Right, this is work in progress at http://tracker.ceph.com/issues/15990
This doesn't actually prevent cluster creation, so I am deferring it to 2.1.
It will prevent cluster creation for things like ceph-ansible that does call ceph-disk directly.
(In reply to Loic Dachary from comment #17) > Right, this is work in progress at http://tracker.ceph.com/issues/15990 Maybe I'm missing something here, but how is a crash of ceph-disk related to ceph-disk systemd unit file? Do you mean that some change in the unit file would make ceph-disk to just report the failure without crashing with a traceback? (sorry for a stupid question, I'm just confused)

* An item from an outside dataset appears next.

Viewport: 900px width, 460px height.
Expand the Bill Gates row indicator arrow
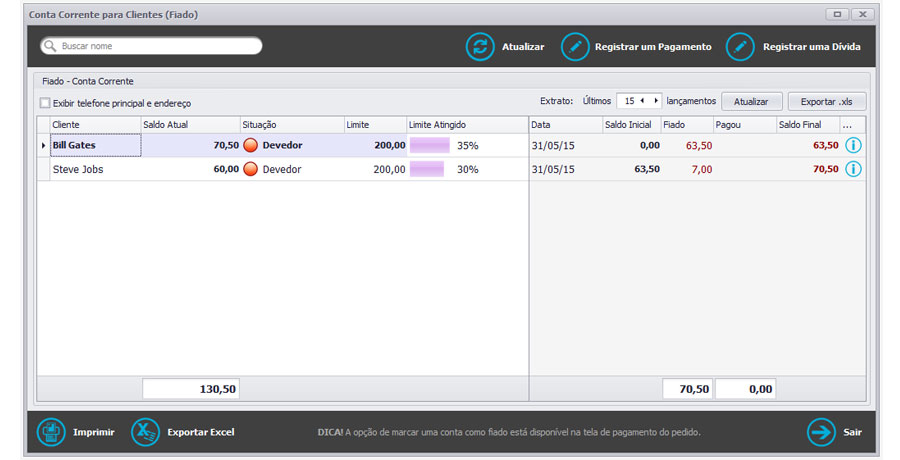point(43,146)
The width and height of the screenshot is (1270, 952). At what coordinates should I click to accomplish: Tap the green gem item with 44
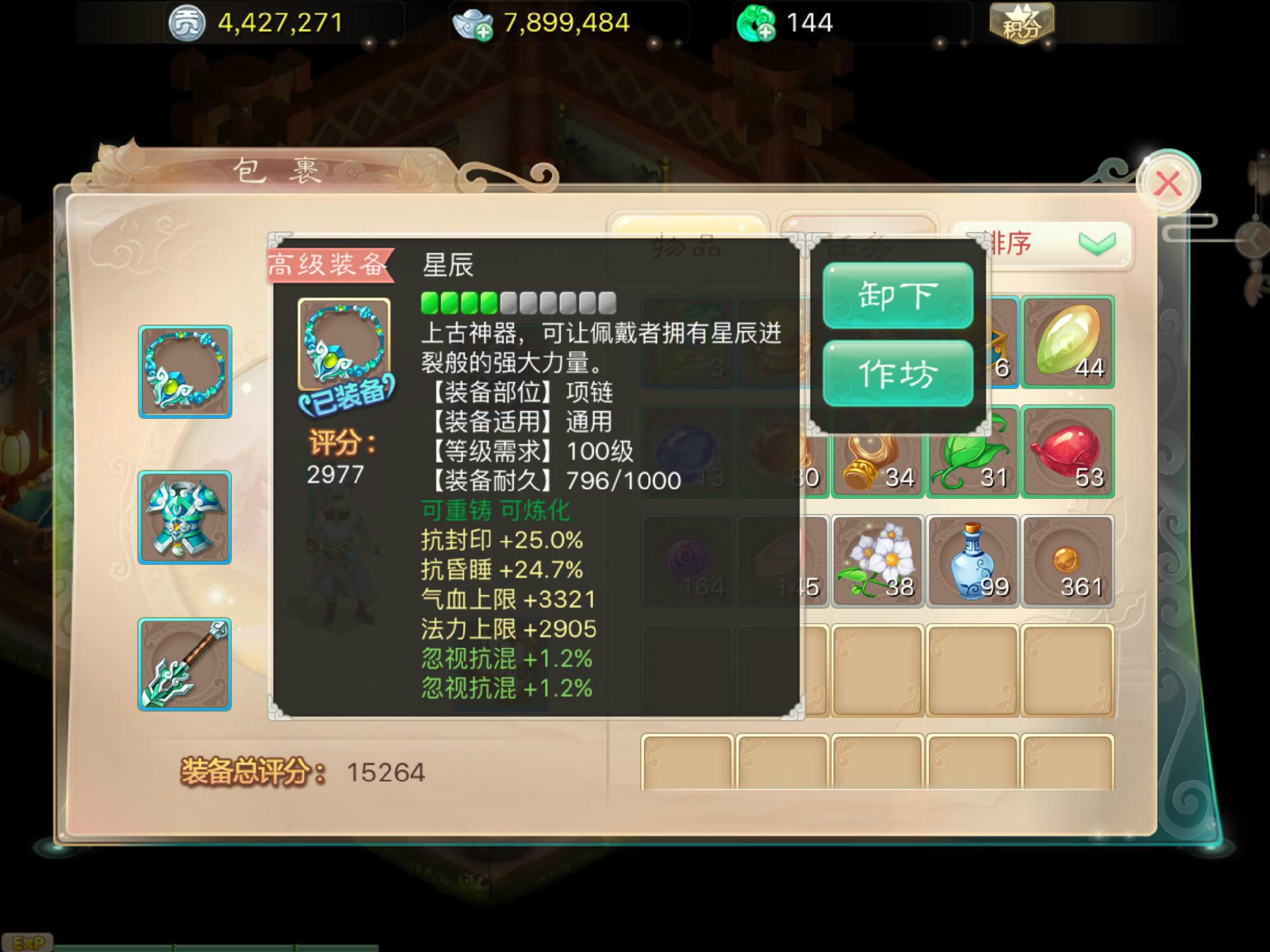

@mbukatov are there any of the OSD that failed to be up because of this problem ? I only looked into a few of them and they were healthy. It would be great if you could double confirm that all is well, except for the error messages found in the logs.
@Martin this is not a stupid question at all :-) It's pretty much like having a ceph cluster in which nodes are not available and messages are logged accordingly. But then the cluster is back to being healthy and the messages can be ignored. The ceph-disk preparation is asynchronous and while it's happening, messages are issued that reflect the fact that it's not complete yet. These messages show in the form of ceph-disk activate failures, in various contexts. They are to be ignored when and if the osd activates. However, if the osd does not activate, they need to be investigated to figure out what's wrong. Does that make sense ?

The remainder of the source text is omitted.